Magicznie, nie upadłem martwy od wypicia kawy (dla mnie całkiem niesamowite!) I zamiast czuć się zmuszonym do zapisania wszystkiego, zrobiłem całą masę zdjęć, z których jedno uchwyciło to, co widziałem jako trend podczas tego eksperymentu :
- Kilka dni bez kawy, gdy byłem podłączony do pompy insulinowej: o ile mogłem stwierdzić, poza wszystkimi innymi czynnikami, które mogą zepsuć glikemię na bok, zdecydowanie nie wzrósłem tak bardzo, jak zwykle pijąc kawę.
- Kilka dni z kawą podczas odciągania pokarmu (dwa z wyższą dawką podstawową; jeden z zasadą „bez kawy”): To zdjęcie pokazuje, jak radził sobie mój poziom glukozy, gdy dawki podstawowe miały uwzględnienie kawy: całkiem nieźle!
- Dwa dni bez kawy i bez pompki, tylko zastrzyki: Wow - nie widziałem żadnego z typowych średnich i późnych porannych skoków stężenia glukozy we krwi.
- Dwa dni z kawą, na zastrzykach (jeden z bolusem, drugi bez): Tak, zobaczyłem zastrzyk, gdy nie było insuliny do zwalczania kofeiny. Oczywiście mogło być też trochę Zjawiska Świtu, ale nie wiem na pewno…
Oczywiście prawie niemożliwe jest kontrolowanie wszystkich innych czynników i stwierdzenie ze 100% pewnością, że stres, pogoda lub machanie ogonem psa nie wpłynęły na zmianę stężenia glukozy we krwi.

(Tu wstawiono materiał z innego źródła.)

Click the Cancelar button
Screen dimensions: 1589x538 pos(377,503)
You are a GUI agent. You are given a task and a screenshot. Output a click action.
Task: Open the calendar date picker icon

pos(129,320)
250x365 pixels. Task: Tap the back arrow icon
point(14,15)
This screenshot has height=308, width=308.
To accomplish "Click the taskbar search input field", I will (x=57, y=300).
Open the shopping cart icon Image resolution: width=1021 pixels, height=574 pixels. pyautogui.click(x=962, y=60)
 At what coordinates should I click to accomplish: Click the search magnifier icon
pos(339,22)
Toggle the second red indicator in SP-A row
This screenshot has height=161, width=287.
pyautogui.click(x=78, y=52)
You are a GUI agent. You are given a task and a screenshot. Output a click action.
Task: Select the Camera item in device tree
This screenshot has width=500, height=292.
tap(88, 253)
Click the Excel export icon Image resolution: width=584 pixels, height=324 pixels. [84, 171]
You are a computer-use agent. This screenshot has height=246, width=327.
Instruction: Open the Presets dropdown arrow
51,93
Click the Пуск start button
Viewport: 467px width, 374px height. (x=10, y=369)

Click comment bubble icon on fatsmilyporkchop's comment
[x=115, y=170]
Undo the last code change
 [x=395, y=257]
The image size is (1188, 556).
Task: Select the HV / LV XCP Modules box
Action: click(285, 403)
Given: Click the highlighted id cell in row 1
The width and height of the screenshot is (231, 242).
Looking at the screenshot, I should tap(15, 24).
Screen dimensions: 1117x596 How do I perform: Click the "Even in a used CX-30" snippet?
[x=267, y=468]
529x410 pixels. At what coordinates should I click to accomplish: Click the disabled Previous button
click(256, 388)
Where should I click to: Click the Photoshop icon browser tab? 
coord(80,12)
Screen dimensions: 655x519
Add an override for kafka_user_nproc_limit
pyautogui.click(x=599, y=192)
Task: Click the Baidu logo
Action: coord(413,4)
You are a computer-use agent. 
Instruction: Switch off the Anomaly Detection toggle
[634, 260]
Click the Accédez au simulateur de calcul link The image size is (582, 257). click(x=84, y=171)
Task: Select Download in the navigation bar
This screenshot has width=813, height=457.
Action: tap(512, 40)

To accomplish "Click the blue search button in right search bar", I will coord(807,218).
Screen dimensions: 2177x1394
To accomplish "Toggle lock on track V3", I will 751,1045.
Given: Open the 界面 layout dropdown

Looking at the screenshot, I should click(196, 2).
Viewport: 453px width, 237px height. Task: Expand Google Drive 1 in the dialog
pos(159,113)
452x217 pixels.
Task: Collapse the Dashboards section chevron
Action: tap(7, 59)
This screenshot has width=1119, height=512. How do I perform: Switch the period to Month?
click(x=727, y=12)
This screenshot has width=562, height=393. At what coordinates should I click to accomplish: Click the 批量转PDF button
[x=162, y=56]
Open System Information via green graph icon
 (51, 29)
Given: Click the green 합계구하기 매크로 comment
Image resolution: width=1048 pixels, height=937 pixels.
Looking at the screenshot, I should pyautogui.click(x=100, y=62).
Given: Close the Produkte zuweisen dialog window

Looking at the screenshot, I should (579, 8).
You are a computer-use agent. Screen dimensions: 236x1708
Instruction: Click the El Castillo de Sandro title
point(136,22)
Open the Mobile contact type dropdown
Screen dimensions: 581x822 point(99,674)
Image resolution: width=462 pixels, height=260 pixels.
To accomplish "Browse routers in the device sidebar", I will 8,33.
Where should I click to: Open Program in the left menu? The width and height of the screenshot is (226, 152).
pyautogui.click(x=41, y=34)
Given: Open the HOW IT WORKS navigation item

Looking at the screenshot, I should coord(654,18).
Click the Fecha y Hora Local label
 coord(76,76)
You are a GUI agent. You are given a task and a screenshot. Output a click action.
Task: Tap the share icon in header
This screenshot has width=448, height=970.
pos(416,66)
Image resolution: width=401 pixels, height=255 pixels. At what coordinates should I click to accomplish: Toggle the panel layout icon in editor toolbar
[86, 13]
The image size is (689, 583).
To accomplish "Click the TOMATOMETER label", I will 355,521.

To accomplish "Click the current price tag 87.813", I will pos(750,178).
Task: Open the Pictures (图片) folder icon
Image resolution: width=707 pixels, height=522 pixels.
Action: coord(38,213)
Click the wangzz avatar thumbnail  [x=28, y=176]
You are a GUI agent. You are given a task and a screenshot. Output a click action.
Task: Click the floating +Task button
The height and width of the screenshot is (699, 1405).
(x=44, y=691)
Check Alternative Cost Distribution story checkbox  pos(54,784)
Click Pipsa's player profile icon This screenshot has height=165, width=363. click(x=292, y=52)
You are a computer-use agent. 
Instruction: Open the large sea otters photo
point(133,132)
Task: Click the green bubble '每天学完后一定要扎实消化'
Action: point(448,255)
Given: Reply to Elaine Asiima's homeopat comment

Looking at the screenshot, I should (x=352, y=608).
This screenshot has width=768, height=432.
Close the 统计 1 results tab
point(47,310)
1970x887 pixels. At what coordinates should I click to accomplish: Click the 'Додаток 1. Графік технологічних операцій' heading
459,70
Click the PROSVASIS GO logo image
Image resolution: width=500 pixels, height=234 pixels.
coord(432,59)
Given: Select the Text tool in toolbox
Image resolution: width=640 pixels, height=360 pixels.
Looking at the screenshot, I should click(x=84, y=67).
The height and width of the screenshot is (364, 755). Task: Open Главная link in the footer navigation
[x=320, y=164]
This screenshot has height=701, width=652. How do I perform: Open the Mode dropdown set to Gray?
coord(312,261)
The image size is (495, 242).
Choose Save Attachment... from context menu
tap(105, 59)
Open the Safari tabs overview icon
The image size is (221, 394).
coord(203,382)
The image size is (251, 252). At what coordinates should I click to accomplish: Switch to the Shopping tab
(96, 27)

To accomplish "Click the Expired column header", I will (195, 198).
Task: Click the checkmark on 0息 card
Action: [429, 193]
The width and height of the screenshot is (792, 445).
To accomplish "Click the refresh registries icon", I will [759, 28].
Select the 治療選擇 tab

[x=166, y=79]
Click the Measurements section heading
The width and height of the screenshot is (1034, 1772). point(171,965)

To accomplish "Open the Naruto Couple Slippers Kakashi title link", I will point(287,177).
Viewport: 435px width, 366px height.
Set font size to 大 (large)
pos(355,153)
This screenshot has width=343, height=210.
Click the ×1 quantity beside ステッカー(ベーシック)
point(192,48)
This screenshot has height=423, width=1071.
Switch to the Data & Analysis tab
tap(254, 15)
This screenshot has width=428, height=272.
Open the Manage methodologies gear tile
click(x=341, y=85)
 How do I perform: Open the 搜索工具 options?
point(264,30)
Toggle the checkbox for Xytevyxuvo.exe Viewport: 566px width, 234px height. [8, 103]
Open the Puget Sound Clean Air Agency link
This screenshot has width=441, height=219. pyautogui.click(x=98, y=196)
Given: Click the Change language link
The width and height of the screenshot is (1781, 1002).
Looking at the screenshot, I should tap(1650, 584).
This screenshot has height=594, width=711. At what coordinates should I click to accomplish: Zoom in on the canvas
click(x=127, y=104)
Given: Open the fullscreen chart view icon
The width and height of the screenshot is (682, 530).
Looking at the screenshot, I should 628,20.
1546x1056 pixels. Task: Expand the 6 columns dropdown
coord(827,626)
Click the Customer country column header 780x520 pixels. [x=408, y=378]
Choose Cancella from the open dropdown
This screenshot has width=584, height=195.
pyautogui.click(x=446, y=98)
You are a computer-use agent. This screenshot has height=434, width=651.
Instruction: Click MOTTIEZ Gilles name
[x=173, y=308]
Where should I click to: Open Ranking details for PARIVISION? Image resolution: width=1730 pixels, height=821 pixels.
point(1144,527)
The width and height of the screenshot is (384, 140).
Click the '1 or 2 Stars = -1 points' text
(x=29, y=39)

Ale w większości myślę, że te 10 dni dało mi dobre wyobrażenie o tym, co robi mi Efekt Kawy. Kofeina sprawia, że idę w górę, nie dramatycznie, ale znacząco.
Nie, to nic nie zmienia w moich nawykach związanych z piciem kawy i tylko wzmacnia to, czego byłem pewien wcześniej: że potrzebuję trochę zastrzyku insuliny, gdy kawa jest w grze. I o wiele wolałbym przeliczyć to na moje dawki podstawowe, niż przyjmować dodatkowy bolus po strzale, jeśli to możliwe.
Jeśli chodzi o wszystko, co dotyczy cukrzycy, cukrzyca może się różnić, podobnie jak opinie lekarskie; niektórzy eksperci twierdzą, że kofeina nie wpływa na poziom cukru we krwi, ale inni twierdzą z autorytetem, że „kofeina utrudnia chorym na cukrzycę kontrolowanie poziomu cukru we krwi”.
Dlatego uważam, że ważne jest dla nas, osób z PWD (osób z cukrzycą), przeprowadzanie tych eksperymentów w prawdziwym świecie i dzielenie się wynikami. A gdy czekamy, możemy chwycić kolejny kubek przed przeczytaniem historii udostępnionych przez osoby niepełnosprawne.
Brzmi jak zdrowa kawa i rozmowa!
Mike Hoskins jest redaktorem zarządzającym DiabetesMine. W 1984 roku zdiagnozowano u niego cukrzycę typu 1 w wieku pięciu lat, u jego mamy w tym samym młodym wieku zdiagnozowano również cukrzycę typu 1. Zanim dołączył do DiabetesMine, pisał do różnych publikacji codziennych, tygodniowych i specjalistycznych. Mike mieszka w południowo-wschodnim Michigan z żoną Suzi i ich czarnym laboratorium, Rileyem.